SUPPLIED DATA.
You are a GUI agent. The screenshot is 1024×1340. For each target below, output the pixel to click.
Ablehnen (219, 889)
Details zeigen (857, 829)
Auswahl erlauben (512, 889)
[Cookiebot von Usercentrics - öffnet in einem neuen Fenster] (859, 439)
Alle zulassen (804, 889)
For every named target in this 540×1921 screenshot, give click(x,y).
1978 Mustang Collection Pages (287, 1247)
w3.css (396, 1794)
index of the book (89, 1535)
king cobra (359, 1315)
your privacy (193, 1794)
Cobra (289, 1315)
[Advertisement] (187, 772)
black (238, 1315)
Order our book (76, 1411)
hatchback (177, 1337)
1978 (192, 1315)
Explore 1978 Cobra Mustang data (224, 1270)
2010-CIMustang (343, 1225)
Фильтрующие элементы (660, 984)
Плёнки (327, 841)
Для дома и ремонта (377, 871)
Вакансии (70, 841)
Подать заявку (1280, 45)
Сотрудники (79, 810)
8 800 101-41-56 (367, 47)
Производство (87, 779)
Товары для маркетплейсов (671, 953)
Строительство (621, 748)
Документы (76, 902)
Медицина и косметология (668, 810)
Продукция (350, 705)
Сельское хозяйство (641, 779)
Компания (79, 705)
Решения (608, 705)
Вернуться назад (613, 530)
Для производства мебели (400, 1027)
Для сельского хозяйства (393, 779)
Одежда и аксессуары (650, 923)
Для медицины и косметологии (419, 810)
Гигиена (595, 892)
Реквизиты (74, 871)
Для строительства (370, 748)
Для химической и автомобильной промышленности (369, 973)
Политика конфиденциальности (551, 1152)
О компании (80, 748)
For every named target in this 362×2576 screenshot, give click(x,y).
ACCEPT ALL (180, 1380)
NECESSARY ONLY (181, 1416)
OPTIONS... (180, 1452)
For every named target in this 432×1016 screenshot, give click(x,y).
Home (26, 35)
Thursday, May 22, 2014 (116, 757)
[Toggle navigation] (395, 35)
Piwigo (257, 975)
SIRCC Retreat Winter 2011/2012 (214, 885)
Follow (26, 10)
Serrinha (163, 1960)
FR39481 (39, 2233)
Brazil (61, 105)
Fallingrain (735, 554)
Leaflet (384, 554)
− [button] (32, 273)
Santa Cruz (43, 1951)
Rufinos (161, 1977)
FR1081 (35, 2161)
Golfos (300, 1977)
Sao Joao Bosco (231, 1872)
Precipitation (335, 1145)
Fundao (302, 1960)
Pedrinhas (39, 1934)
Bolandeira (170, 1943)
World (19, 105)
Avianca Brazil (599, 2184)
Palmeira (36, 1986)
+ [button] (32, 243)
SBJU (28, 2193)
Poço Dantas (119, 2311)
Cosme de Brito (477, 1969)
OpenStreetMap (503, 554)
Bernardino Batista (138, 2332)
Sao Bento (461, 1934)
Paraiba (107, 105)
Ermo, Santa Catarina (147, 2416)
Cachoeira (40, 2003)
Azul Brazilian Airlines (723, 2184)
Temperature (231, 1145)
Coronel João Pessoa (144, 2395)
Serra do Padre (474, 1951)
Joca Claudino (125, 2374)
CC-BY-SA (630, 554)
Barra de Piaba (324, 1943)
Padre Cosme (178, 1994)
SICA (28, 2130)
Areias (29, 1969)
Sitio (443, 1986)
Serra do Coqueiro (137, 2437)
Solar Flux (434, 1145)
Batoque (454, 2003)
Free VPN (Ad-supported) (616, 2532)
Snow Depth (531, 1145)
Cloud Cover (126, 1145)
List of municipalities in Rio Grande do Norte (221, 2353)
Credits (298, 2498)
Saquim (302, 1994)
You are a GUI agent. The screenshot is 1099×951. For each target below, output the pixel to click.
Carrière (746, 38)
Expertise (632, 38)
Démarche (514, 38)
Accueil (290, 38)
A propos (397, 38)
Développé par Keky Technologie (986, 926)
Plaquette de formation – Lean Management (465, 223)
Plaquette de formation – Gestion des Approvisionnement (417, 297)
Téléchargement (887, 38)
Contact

THE PROBLEM. Please print all of the records above again, word for word and in the same order, without changing anything.

SOLUTION TO THIS PROBLEM.
You are a GUI agent. The screenshot is 1024×1340. For each target below, output the pixel to click.
Ablehnen (219, 889)
Details zeigen (857, 829)
Auswahl erlauben (512, 889)
[Cookiebot von Usercentrics - öffnet in einem neuen Fenster] (859, 439)
Alle zulassen (804, 889)
For every named target in this 540×1921 screenshot, give click(x,y).
1978 Mustang Collection Pages (287, 1247)
w3.css (396, 1794)
index of the book (89, 1535)
king cobra (359, 1315)
your privacy (193, 1794)
Cobra (289, 1315)
[Advertisement] (187, 772)
black (238, 1315)
Order our book (76, 1411)
hatchback (177, 1337)
1978 (192, 1315)
Explore 1978 Cobra Mustang data (224, 1270)
2010-CIMustang (343, 1225)
Фильтрующие элементы (660, 984)
Плёнки (327, 841)
Для дома и ремонта (377, 871)
Вакансии (70, 841)
Подать заявку (1280, 45)
Сотрудники (79, 810)
8 800 101-41-56 (367, 47)
Производство (87, 779)
Товары для маркетплейсов (671, 953)
Строительство (621, 748)
Документы (76, 902)
Медицина и косметология (668, 810)
Продукция (350, 705)
Сельское хозяйство (641, 779)
Компания (79, 705)
Решения (608, 705)
Вернуться назад (613, 530)
Для производства мебели (400, 1027)
Для сельского хозяйства (393, 779)
Одежда и аксессуары (650, 923)
Для медицины и косметологии (419, 810)
Гигиена (595, 892)
Реквизиты (74, 871)
Для строительства (370, 748)
Для химической и автомобильной промышленности (369, 973)
Политика конфиденциальности (551, 1152)
О компании (80, 748)
For every named target in this 362×2576 screenshot, give click(x,y).
ACCEPT ALL (180, 1380)
NECESSARY ONLY (181, 1416)
OPTIONS... (180, 1452)
For every named target in this 432×1016 screenshot, give click(x,y).
Home (26, 35)
Thursday, May 22, 2014 (116, 757)
[Toggle navigation] (395, 35)
Piwigo (257, 975)
SIRCC Retreat Winter 2011/2012 (214, 885)
Follow (26, 10)
Serrinha (163, 1960)
FR39481 (39, 2233)
Brazil (61, 105)
Fallingrain (735, 554)
Leaflet (384, 554)
− [button] (32, 273)
Santa Cruz (43, 1951)
Rufinos (161, 1977)
FR1081 (35, 2161)
Golfos (300, 1977)
Sao Joao Bosco (231, 1872)
Precipitation (335, 1145)
Fundao (302, 1960)
Pedrinhas (39, 1934)
Bolandeira (170, 1943)
World (19, 105)
Avianca Brazil (599, 2184)
Palmeira (36, 1986)
+ [button] (32, 243)
SBJU (28, 2193)
Poço Dantas (119, 2311)
Cosme de Brito (477, 1969)
OpenStreetMap (503, 554)
Bernardino Batista (138, 2332)
Sao Bento (461, 1934)
Paraiba (107, 105)
Ermo, Santa Catarina (147, 2416)
Cachoeira (40, 2003)
Azul Brazilian Airlines (723, 2184)
Temperature (231, 1145)
Coronel João Pessoa (144, 2395)
Serra do Padre (474, 1951)
Joca Claudino (125, 2374)
CC-BY-SA (630, 554)
Barra de Piaba (324, 1943)
Padre Cosme (178, 1994)
SICA (28, 2130)
Areias (29, 1969)
Sitio (443, 1986)
Serra do Coqueiro (137, 2437)
Solar Flux (434, 1145)
Batoque (454, 2003)
Free VPN (Ad-supported) (616, 2532)
Snow Depth (531, 1145)
Cloud Cover (126, 1145)
List of municipalities in Rio Grande do Norte (221, 2353)
Credits (298, 2498)
Saquim (302, 1994)
You are a GUI agent. The screenshot is 1099×951. For each target below, output the pixel to click.
Carrière (746, 38)
Expertise (632, 38)
Démarche (514, 38)
Accueil (290, 38)
A propos (397, 38)
Développé par Keky Technologie (986, 926)
Plaquette de formation – Lean Management (465, 223)
Plaquette de formation – Gestion des Approvisionnement (417, 297)
Téléchargement (887, 38)
Contact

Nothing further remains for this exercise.